Paraíba tem mais de 1,3 mil pessoas trans com identidade feminina cadastradas
Segundo um levantamento dos Centros Estaduais de Referência LGBTQIAPN+, geridos pela Secretaria de Estado das Mulheres e da Diversidade Humana (SEMDH) e situados em João Pessoa e Campina Grande, contabilizaram 1.380 pessoas trans com identidade de gênero feminina cadastradas, entre mulheres trans e travestis.
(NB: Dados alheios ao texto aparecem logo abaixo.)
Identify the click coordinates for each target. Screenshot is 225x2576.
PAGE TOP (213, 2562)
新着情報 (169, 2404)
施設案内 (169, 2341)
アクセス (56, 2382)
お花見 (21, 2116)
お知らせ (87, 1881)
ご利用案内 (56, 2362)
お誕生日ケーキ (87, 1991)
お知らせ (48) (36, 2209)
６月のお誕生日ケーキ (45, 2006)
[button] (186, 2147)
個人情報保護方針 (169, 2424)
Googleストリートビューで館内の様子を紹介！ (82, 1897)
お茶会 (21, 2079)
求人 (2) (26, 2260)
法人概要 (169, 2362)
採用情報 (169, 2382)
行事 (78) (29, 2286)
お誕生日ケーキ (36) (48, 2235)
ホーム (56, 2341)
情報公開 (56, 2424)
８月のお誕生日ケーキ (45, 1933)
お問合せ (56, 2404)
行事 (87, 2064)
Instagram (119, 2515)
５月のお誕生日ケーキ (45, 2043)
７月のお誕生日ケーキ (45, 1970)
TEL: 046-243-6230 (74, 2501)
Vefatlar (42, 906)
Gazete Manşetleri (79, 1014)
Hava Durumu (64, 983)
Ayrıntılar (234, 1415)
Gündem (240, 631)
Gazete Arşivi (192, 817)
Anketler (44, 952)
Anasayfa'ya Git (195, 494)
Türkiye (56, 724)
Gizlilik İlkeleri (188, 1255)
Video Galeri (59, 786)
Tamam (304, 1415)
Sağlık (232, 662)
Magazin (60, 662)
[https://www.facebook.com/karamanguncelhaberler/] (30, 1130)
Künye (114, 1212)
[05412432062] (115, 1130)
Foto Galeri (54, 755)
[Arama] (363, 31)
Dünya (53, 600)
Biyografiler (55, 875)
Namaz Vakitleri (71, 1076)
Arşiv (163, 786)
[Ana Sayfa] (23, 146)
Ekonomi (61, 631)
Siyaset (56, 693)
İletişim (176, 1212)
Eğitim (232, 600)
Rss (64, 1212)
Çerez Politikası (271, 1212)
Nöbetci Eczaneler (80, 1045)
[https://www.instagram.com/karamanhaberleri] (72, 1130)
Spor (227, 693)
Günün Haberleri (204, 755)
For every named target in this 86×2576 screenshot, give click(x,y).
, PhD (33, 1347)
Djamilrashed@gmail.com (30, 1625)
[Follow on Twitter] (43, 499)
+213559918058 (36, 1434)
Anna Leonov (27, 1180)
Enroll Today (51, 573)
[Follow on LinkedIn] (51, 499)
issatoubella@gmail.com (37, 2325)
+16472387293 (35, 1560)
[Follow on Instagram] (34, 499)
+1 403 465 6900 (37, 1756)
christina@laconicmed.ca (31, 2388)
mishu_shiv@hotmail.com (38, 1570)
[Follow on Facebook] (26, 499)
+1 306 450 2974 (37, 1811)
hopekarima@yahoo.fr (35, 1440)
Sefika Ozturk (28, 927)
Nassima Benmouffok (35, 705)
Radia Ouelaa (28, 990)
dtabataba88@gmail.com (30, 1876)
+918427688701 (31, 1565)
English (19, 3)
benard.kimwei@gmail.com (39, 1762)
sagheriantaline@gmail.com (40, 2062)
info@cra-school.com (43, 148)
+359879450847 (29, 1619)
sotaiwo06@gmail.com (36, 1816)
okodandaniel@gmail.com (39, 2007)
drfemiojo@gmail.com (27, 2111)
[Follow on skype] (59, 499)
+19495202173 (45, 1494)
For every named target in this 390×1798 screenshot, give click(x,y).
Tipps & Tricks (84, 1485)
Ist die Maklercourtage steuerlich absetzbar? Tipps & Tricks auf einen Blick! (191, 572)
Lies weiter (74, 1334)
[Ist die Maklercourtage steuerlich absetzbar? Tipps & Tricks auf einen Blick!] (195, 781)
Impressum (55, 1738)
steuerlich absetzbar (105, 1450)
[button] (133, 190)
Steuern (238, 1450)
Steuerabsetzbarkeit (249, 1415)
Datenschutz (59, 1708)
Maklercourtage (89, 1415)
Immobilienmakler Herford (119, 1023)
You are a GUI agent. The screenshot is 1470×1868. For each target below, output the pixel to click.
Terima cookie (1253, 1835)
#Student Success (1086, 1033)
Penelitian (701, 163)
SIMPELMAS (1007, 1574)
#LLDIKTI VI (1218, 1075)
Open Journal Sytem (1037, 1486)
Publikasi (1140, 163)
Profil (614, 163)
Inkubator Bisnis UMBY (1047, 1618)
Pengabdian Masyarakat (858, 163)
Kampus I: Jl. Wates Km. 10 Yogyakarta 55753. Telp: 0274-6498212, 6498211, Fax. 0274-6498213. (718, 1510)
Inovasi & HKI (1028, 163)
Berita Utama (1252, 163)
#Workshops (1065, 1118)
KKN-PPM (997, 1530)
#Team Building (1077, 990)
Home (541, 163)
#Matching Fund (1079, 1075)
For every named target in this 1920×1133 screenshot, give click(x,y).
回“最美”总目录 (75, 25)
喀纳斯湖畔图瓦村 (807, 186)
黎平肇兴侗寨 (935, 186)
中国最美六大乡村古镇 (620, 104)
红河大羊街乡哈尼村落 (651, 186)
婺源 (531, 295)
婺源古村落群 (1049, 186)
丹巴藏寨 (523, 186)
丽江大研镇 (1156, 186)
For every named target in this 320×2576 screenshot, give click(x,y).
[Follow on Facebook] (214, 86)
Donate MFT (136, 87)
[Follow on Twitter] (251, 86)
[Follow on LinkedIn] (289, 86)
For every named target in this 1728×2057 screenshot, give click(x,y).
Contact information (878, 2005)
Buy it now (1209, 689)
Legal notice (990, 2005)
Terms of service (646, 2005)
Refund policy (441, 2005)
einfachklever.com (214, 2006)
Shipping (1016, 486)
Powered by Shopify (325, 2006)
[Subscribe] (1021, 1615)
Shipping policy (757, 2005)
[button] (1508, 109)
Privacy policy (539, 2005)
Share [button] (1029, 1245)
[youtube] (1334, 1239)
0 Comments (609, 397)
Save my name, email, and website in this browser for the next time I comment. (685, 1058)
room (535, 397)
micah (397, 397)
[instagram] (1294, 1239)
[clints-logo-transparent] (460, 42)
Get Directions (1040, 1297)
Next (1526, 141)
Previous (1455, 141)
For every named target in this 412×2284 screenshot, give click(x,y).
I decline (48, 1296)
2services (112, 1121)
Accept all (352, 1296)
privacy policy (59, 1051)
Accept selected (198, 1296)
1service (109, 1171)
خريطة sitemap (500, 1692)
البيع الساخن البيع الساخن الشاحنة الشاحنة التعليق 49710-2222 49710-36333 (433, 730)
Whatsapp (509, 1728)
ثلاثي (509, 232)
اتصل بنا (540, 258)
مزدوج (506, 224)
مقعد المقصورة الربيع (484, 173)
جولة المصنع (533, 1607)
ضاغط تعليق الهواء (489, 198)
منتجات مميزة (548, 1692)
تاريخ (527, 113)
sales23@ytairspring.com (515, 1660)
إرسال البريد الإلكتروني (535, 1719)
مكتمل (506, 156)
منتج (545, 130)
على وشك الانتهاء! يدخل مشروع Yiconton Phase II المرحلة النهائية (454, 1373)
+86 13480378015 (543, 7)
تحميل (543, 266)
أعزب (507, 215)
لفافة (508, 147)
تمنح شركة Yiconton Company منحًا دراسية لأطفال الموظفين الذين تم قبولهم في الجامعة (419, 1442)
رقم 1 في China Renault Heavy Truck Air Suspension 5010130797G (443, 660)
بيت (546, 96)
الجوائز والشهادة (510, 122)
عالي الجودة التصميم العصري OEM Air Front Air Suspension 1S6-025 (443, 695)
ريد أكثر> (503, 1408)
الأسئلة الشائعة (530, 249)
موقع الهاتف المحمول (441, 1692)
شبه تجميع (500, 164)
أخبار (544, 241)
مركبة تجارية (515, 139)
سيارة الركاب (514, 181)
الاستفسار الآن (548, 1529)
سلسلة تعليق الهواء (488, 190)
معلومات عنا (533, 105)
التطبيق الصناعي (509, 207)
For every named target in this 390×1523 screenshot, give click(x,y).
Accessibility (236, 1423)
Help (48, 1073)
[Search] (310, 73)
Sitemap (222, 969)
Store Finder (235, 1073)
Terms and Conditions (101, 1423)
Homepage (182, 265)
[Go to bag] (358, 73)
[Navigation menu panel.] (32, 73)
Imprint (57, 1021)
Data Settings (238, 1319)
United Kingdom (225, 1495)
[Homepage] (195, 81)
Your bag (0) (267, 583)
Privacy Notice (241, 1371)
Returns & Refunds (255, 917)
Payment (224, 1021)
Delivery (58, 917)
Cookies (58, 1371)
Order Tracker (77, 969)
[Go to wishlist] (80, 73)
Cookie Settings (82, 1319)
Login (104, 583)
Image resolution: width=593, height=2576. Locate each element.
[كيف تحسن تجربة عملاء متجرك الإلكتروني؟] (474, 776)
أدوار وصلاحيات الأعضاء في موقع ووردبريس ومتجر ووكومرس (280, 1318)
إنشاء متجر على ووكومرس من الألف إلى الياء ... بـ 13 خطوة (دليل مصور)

Para a secretaria, que tem a frente a jornalista Lídia Moura, a primeira cirurgia de redesignação sexual feita na Paraíba “representa um avanço relevante na ampliação do cuidado especializado à população trans no estado, especialmente no que se refere à garantia de direitos ligados à saúde integral e à autonomia sobre o próprio corpo”.
Em nota encaminhada nesta quarta-feira (26), a SEMDH informou que com a Secretaria Estadual de Saúde (SES) está realizando um “estudo técnico e institucional a possibilidade de futura implementação do procedimento no âmbito da rede pública, como parte do fortalecimento do processo transexualizador no estado”.
Conforme a SEMDH, no que se refere à organização e regulação do processo transexualizador, é importante destacar que o critério fundamental não é o campo de nome social, compreendido como elemento de tratativa e respeito institucional, mas sim a identidade de gênero autodeclarada da pessoa usuária.
“É a partir dessa identidade que se define o acesso aos diferentes procedimentos disponíveis, sendo que mulheres trans e travestis se enquadram em determinadas categorias de cuidado, enquanto homens trans acessam outras modalidades específicas, conforme protocolos técnicos e diretrizes de saúde”, disse a secretaria.